▶ **Work order**: What you return must match the data exactly, line for line.

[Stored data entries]
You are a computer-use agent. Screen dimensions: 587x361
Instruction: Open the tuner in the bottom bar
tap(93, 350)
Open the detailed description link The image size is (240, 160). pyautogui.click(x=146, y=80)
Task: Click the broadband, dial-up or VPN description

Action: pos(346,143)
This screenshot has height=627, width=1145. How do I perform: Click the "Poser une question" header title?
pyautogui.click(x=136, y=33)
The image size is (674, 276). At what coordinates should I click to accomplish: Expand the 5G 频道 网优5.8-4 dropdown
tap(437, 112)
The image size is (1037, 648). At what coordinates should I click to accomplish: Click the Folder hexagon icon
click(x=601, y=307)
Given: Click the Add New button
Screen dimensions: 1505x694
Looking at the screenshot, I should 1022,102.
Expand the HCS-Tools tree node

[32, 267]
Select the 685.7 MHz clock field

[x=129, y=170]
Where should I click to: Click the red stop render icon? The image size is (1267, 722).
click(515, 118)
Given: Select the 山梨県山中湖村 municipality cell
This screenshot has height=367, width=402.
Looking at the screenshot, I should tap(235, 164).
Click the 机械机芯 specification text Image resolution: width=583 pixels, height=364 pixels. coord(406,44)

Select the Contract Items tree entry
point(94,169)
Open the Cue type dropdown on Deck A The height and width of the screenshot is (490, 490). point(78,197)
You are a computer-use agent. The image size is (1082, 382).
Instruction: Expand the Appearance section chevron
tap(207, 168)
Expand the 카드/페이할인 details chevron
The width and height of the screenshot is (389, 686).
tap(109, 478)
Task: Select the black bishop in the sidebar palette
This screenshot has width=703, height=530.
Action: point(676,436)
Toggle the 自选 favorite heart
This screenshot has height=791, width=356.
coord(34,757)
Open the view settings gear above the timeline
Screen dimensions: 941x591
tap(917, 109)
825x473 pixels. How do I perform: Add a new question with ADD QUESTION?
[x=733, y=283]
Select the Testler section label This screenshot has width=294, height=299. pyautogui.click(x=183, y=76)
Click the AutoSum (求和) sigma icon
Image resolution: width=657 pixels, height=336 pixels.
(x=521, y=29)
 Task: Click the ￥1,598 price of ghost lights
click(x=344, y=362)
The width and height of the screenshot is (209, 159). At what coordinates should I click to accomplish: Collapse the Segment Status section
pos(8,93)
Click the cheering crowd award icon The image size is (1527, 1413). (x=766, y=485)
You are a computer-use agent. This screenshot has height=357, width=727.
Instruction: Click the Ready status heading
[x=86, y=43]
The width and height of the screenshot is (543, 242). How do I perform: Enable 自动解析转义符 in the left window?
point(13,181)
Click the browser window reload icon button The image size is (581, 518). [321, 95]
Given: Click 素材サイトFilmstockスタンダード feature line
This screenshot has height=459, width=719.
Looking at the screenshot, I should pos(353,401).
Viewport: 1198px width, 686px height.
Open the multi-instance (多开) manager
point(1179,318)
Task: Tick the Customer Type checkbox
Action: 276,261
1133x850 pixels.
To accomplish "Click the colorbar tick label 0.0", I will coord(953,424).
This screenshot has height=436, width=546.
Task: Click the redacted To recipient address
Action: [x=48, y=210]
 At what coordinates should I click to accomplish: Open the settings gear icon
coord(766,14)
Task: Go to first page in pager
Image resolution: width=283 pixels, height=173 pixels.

▶ **Written solution**:
You are a computer-use agent. Screen dimensions: 587x361
Instruction: Open the tuner in the bottom bar
tap(93, 350)
Open the detailed description link The image size is (240, 160). pyautogui.click(x=146, y=80)
Task: Click the broadband, dial-up or VPN description

Action: pos(346,143)
This screenshot has height=627, width=1145. How do I perform: Click the "Poser une question" header title?
pyautogui.click(x=136, y=33)
The image size is (674, 276). At what coordinates should I click to accomplish: Expand the 5G 频道 网优5.8-4 dropdown
tap(437, 112)
The image size is (1037, 648). At what coordinates should I click to accomplish: Click the Folder hexagon icon
click(x=601, y=307)
Given: Click the Add New button
Screen dimensions: 1505x694
Looking at the screenshot, I should 1022,102.
Expand the HCS-Tools tree node

[32, 267]
Select the 685.7 MHz clock field

[x=129, y=170]
Where should I click to: Click the red stop render icon? The image size is (1267, 722).
click(515, 118)
Given: Select the 山梨県山中湖村 municipality cell
This screenshot has height=367, width=402.
Looking at the screenshot, I should tap(235, 164).
Click the 机械机芯 specification text Image resolution: width=583 pixels, height=364 pixels. coord(406,44)

Select the Contract Items tree entry
point(94,169)
Open the Cue type dropdown on Deck A The height and width of the screenshot is (490, 490). point(78,197)
You are a computer-use agent. The image size is (1082, 382).
Instruction: Expand the Appearance section chevron
tap(207, 168)
Expand the 카드/페이할인 details chevron
The width and height of the screenshot is (389, 686).
tap(109, 478)
Task: Select the black bishop in the sidebar palette
This screenshot has width=703, height=530.
Action: point(676,436)
Toggle the 自选 favorite heart
This screenshot has height=791, width=356.
coord(34,757)
Open the view settings gear above the timeline
Screen dimensions: 941x591
tap(917, 109)
825x473 pixels. How do I perform: Add a new question with ADD QUESTION?
[x=733, y=283]
Select the Testler section label This screenshot has width=294, height=299. pyautogui.click(x=183, y=76)
Click the AutoSum (求和) sigma icon
Image resolution: width=657 pixels, height=336 pixels.
(x=521, y=29)
 Task: Click the ￥1,598 price of ghost lights
click(x=344, y=362)
The width and height of the screenshot is (209, 159). At what coordinates should I click to accomplish: Collapse the Segment Status section
pos(8,93)
Click the cheering crowd award icon The image size is (1527, 1413). (x=766, y=485)
You are a computer-use agent. This screenshot has height=357, width=727.
Instruction: Click the Ready status heading
[x=86, y=43]
The width and height of the screenshot is (543, 242). How do I perform: Enable 自动解析转义符 in the left window?
point(13,181)
Click the browser window reload icon button The image size is (581, 518). [321, 95]
Given: Click 素材サイトFilmstockスタンダード feature line
This screenshot has height=459, width=719.
Looking at the screenshot, I should pos(353,401).
Viewport: 1198px width, 686px height.
Open the multi-instance (多开) manager
point(1179,318)
Task: Tick the Customer Type checkbox
Action: 276,261
1133x850 pixels.
To accomplish "Click the colorbar tick label 0.0", I will coord(953,424).
This screenshot has height=436, width=546.
Task: Click the redacted To recipient address
Action: [x=48, y=210]
 At what coordinates should I click to accomplish: Open the settings gear icon
coord(766,14)
Task: Go to first page in pager
Image resolution: width=283 pixels, height=173 pixels.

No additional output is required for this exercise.